В качестве примера можно привести утверждение Альберта Эйнштейна, который писал: «Я не могу найти выражения лучше, чем „религия“, для обозначения веры в рациональную природу реальности, по крайней мере той ее части, которая доступна сознанию. Там, где отсутствует это чувство, наука вырождается в бес-плодную эмпирию»{77}. В данном контексте категория «религия» выражает стремление познающего субъекта к целостному постижению мироздания, отождествляясь с категорией «теоретическая наука». В. Н. Топоров характеризует религию как символическое выражение «некоего цельно-единого культурно-исторического, религиозно-нравственного и психоментального комплекса ...высшего класса универсальных модусов бытия»{78}. «Религия» здесь тоже принципиально не противопоставляется мифологии, науке и философии как иным формам символизации цельного мироотношения.
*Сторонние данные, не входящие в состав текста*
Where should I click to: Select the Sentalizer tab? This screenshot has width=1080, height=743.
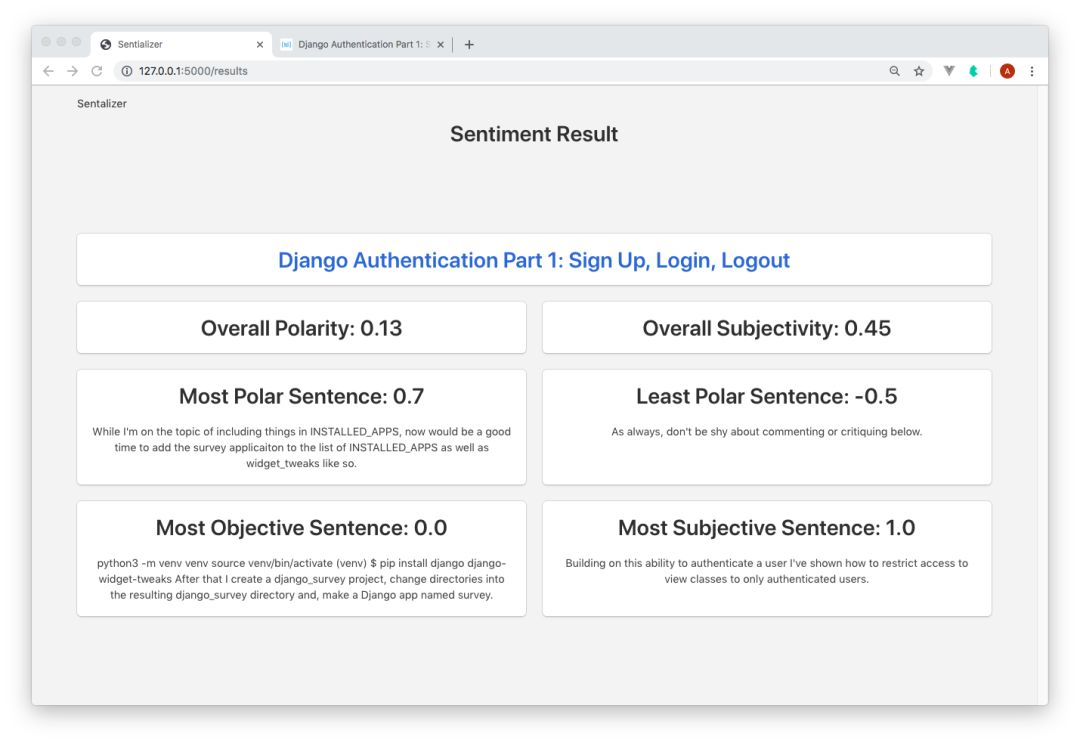click(x=170, y=44)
В этом смысле оказывается возможным говорить о глубинном сущностном единстве «мифа», «религии», «идеологии», «этики», «науки» и «культуры», подчеркиваемом многими авторами.
Целый ряд авторов выступают за выявление сущностного единства собственно светской и религиозной духовной культуры. Так, Т. Лукману и П. Бергеру, трактующим светскую культуру как инобытие христианства во внецерковной форме{79}, близок А. Мень, понимающий секуляризм как инобытие духовности как таковой{80}. Оспаривает распространенное представление о вытеснении религии секуляризмом в индустриальном обществе и П. Вайдкун{81}, а известный экзистенциалист X. Ортега-и-Гассет еще в начале XX века писал о происходящем в Европе переходе от ценностей «религии труда» к ценностям «религии спорта»{82}. Под термином «религия» в этом случае понимается «должное», «истинное» и достойное человека мироотношение вообще, подлинный образ жизни.
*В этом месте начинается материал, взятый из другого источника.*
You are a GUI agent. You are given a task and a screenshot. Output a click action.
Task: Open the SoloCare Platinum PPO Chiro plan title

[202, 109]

На этой основе происходит и переоценка роли философии и атеизма в истории культуры и религии, предпринимаемая рядом современных философов и богословов. Исторически современный атеизм возникает как личностный отказ от приятия различных форм вероисповедальных традиций или даже как протест против них и как практика их сознательного искоренения. В XX веке Н. А. Бердяев писал, что «философия, как и наука, может иметь очищающее значение для религии»{83}, а архимандрит Ианнуарий (Ивлев) отмечает, что «современный атеизм должен стать для религии и особенно для христианства ...поводом испытания их совести... Сколь часто во имя Божие попиралось научное познание мира, велись религиозные войны, оправдывались несправедливые общественные отношения, оставлялось без внимания подавление свобод! Поэтому атеизм может обладать также очистительной функцией для религии»{84}. Некоторые западные теологи тоже отмечают позитивную для религии «функцию атеизма», поскольку тот «помогает религии избавиться от антропоморфных представлений о Боге и утвердить истинную веру»{85}.
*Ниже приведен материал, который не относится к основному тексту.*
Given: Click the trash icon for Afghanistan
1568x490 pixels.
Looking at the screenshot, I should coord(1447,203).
В этой связи вновь встает проблема теоретического понимания сходства и различий многочисленных рядоположенных феноменов «религиозности» и «духовности». Часто очевидность различий духовных культур разных народов трактовалась как различие по «степени развития» или «степени совершенства», становясь основанием для оправдания репрессий в отношении «примитивов». О. Конт, Э. Тайлор, Дж. Фрэзер и многие другие стремились найти сущностную общность между мировоззрениями «дикаря» и «цивилизованного» исследователя, отнеся их различия только к «историческим», несущностным явлениям. Такие попытки потребовали разработки универсальной теории человека и мира, где все эмпирическое многообразие их особенных, индуктивно описанных форм, можно было бы представить в виде стройной теоретической дедуктивной системы.
Проблематичность выявления стадий и форм развития единой, субстанциональной «религиозности», многообразие исторических схем и недостаточная надежность их обоснованности, возможность множественного истолкования одних и тех же фактов, привели к постепенному смещению исследовательского интереса от «историцизма» в сторону поиска транс-исторических, универсальных структур, лежащих в основании многообразия конкретных феноменов религиозности.
В этом контексте важно сопоставить интерпретации самого общего понимания соотношения мифологического, религиозного и светского не как социальных феноменов, но как базовых структур, определяющих типологические особенности определенных социальных форм. Одни авторы рассматривают религию как историческую, временную структуру. Здесь можно выделить две основные формы понимания — прогрессизм (эволюционизм) и регрессизм (деградационизм). Если К. Ясперс, предложивший различать духовность, религиозность «осевую», современную, собственно человеческую и архаичную, дочеловеческую, «доосевую»{86}, продолжает традиции эволюционизма, то для М. Элиаде именно архаичная духовность и есть подлинно человеческая, базовая, исходная «религия», тогда как христианство Церкви и современная «светская» мироориентация выступают как деградирующие «псевдорелигии».